Eng Family Benevolent Association, also referred to as Eng Suey Sun Association (), was founded by members of the Eng (伍) clan, who emigrated from China to various parts of the world while seeking out a better life (References 1).  Note that the Chinese surname 伍 is transliterated to a number of forms. Examples are: Wu, Ng, Eng, Ing, or Ang.

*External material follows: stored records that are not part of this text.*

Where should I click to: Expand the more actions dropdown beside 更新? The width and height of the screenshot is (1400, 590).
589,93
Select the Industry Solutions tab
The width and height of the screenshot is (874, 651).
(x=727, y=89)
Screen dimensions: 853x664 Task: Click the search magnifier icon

Eng Family Associations around the world are often named in honor of the common ancestor of the Eng (Wu) Clan from Suzhou China, Wu Zixu (伍子胥), referring to a shrine erected for him on a mountain, 胥山, with Toishanese transliteration, Eng Suey Sun (Reference 2). Today, there are a number of Eng Family Benevolent Associations or fraternal societies all over the world. They are located in Taishan Guangdong and Hong Kong, People's Republic of China; Jakarta and Medan, Indonesia; Kuala Lumpur and Penang, Malaysia; Yangon, Myanmar; Manila, Philippines; Calgary, Ottawa, Toronto, and Vancouver, Canada; and Taipei, Taiwan.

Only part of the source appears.